**PROBLEM DESCRIPTION**. Reproduce the material verbatim from its first line through the line containing "pos(275,932)", with both ends included.

Raw records:
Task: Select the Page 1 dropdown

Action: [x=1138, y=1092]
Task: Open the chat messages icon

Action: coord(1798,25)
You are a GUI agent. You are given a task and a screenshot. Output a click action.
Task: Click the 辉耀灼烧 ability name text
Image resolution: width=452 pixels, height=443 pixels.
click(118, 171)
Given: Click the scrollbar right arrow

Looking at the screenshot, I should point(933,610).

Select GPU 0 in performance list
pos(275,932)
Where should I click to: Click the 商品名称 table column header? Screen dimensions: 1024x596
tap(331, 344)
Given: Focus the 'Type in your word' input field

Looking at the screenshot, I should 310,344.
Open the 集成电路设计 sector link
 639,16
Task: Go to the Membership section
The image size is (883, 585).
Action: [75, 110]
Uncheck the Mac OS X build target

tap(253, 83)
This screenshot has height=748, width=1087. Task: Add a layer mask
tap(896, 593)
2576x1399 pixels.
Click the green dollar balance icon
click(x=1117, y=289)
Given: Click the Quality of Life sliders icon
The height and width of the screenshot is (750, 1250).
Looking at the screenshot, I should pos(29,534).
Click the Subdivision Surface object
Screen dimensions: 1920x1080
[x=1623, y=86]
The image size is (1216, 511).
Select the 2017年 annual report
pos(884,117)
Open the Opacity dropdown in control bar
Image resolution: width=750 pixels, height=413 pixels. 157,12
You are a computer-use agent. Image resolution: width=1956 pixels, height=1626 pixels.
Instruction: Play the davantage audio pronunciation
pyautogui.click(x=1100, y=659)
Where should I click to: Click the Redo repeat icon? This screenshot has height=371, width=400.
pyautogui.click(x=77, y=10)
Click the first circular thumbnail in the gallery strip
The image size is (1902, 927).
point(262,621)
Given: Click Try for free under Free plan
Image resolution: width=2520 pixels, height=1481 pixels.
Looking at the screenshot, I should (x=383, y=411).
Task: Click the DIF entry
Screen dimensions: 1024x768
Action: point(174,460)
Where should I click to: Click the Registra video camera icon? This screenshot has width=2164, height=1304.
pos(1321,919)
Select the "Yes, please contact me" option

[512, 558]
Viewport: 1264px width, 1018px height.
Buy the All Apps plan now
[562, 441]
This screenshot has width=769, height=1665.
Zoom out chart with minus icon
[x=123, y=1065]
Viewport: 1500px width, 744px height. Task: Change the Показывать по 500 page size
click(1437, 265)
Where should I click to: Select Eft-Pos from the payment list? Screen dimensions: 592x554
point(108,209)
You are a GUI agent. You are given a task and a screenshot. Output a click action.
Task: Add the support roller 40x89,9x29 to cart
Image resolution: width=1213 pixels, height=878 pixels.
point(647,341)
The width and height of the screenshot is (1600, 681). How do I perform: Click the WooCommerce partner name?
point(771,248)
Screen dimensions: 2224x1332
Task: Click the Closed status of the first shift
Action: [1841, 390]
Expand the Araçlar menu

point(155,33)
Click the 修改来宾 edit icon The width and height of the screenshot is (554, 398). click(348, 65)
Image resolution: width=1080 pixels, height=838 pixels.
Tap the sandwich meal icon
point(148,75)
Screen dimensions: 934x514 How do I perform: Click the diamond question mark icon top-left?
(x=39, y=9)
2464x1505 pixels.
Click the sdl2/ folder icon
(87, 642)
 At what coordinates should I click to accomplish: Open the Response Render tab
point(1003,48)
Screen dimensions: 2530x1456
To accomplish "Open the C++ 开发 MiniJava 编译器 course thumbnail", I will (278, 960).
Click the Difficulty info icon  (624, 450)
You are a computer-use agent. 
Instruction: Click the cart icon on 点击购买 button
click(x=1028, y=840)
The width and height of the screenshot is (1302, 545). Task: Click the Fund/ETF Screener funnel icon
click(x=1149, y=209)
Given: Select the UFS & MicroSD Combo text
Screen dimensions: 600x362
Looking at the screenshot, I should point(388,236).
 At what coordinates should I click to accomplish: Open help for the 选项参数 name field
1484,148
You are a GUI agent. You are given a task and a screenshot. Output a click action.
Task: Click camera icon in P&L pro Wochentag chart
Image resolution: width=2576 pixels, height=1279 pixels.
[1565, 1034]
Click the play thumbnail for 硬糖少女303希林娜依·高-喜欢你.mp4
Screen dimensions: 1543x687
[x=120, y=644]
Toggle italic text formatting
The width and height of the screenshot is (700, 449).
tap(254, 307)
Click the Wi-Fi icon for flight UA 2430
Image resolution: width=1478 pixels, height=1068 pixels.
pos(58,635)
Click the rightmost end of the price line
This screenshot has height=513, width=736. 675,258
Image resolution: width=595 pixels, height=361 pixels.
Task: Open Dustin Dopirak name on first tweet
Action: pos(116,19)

**FULL RESPONSE**.
Task: Select the Page 1 dropdown

Action: [x=1138, y=1092]
Task: Open the chat messages icon

Action: coord(1798,25)
You are a GUI agent. You are given a task and a screenshot. Output a click action.
Task: Click the 辉耀灼烧 ability name text
Image resolution: width=452 pixels, height=443 pixels.
click(118, 171)
Given: Click the scrollbar right arrow

Looking at the screenshot, I should point(933,610).

Select GPU 0 in performance list
pos(275,932)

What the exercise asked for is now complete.